On passe d’un système décentralisé à un système centralisé entre les mains de deux ou trois gatekeepers technologiques. C’est exactement l’inverse de ce que le DMA était censé accomplir.
Simplifier ou complexifier ? Le vrai bilan pour les entreprises
C’est là qu’on touche au cœur du problème. L’objectif affiché du Digital Omnibus, c’est la simplification : réduire la charge réglementaire, harmoniser les règles, faciliter la conformité. La Commission annonce même plus de 800 millions d’euros d’économies annuelles pour les entreprises européennes. Mais quand on regarde dans le détail, le constat est plus nuancé.
En transférant les règles cookies de l’ePrivacy vers le RGPD et en introduisant de nouvelles catégories d’exemptions, le texte ne supprime pas de la complexité. Il en déplace, et il en crée de nouvelles couches. Concrètement, les organisations vont devoir répondre à des questions qui n’existaient pas avant : ce traitement nécessite-t-il encore un consentement, ou relève-t-il d’une des nouvelles exemptions « à faible risque » ? Comment classifier précisément chaque vendor et chaque finalité, sachant que les exemptions varient selon la finalité, la technologie et la catégorie de données ? Comment documenter ces choix pour prouver la conformité ? Comment gérer le consent capping à travers les bannières, l’analytics et les parcours utilisateurs ? Et comment articuler tout ça avec un éventuel signal navigateur dont on ne connaît ni le format ni le fonctionnement ?
Comme le résume Romain Gauthier, CEO de Didomi : « En l’état, le Digital Omnibus va probablement accroître la complexité des activités numériques pour les entreprises européennes les plus avancées. »

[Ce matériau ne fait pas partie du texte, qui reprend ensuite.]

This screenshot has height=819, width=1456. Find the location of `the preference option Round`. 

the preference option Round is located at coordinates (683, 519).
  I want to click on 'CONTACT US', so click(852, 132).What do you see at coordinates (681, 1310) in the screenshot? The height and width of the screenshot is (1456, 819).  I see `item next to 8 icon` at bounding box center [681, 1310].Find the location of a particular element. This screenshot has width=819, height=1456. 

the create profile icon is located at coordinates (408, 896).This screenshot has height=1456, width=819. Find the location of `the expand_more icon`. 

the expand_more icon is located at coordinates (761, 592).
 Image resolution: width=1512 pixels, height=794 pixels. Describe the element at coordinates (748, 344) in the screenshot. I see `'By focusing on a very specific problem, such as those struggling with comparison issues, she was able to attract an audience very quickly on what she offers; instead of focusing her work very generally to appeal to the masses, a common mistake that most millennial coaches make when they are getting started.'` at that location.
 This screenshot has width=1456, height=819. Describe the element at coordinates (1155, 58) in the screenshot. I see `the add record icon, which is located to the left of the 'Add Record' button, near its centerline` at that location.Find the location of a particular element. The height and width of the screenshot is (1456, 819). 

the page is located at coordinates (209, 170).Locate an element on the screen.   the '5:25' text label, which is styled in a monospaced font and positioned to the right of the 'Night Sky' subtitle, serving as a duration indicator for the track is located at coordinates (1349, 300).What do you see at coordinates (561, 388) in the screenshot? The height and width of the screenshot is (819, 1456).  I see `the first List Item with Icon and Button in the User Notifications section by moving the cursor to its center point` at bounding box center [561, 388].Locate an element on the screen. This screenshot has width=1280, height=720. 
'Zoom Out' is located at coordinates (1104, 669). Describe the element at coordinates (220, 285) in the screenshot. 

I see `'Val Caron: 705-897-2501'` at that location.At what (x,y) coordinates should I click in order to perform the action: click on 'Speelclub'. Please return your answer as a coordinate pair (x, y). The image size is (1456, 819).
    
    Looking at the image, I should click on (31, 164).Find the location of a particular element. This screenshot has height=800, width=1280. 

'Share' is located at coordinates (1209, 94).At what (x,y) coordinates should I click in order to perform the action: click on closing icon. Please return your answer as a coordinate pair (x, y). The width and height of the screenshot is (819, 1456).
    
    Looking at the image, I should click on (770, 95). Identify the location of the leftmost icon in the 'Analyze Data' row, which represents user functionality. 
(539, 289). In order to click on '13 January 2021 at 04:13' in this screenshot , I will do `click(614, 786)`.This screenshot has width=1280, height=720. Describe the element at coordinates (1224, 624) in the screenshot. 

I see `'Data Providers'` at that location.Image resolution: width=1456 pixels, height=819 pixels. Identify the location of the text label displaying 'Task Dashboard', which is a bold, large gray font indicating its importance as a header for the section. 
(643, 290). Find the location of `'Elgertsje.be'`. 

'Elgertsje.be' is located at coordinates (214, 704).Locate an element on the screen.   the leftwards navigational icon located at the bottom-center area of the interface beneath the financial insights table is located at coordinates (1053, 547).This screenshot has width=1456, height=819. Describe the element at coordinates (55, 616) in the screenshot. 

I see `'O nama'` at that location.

Certains petits sites pourraient effectivement y gagner en simplicité grâce aux exemptions. Mais pour la majorité des organisations impliquées dans la publicité, la personnalisation, le suivi cross-domain ou l’IA, le nouveau cadre introduit des niveaux supplémentaires de subtilité, de conditions, de seuils et d’exemptions qui nécessiteront une expertise juridique et technique accrue. La « simplification » risque de se transformer en complexification pour ceux qui en avaient le moins besoin.
Peter Craddock, associé spécialisé en droit numérique chez Keller and Heckman, est encore plus direct : selon lui, « la proposition ne fait que rendre les choses plus complexes et remet en question même les approches considérées comme valides aujourd’hui dans certaines juridictions. »
On remplace un problème (la consent fatigue) par un autre (la dépendance aux Big Tech pour la gestion du consentement), sans standard technique prêt, sans garantie de contrôle effectif, et avec un calendrier d’implémentation qui s’étire jusqu’en 2030. Le tout en déléguant la construction du standard à une industrie dont les acteurs sont en compétition frontale les uns avec les autres.
Sur la définition des données personnelles, le Digital Omnibus ouvre une brèche. Et dans un monde où les données circulent entre des dizaines d’acteurs (annonceurs, SSP, DSP, DMP, CDPs…), réduire ce qui est considéré comme « donnée personnelle » revient à créer des angles morts dans la protection des utilisateurs.
Et sur le plan concurrentiel, on aboutit à un paradoxe : un texte qui prétend protéger les citoyens européens pourrait finir par renforcer la domination des acteurs que l’Europe passe son temps à sanctionner.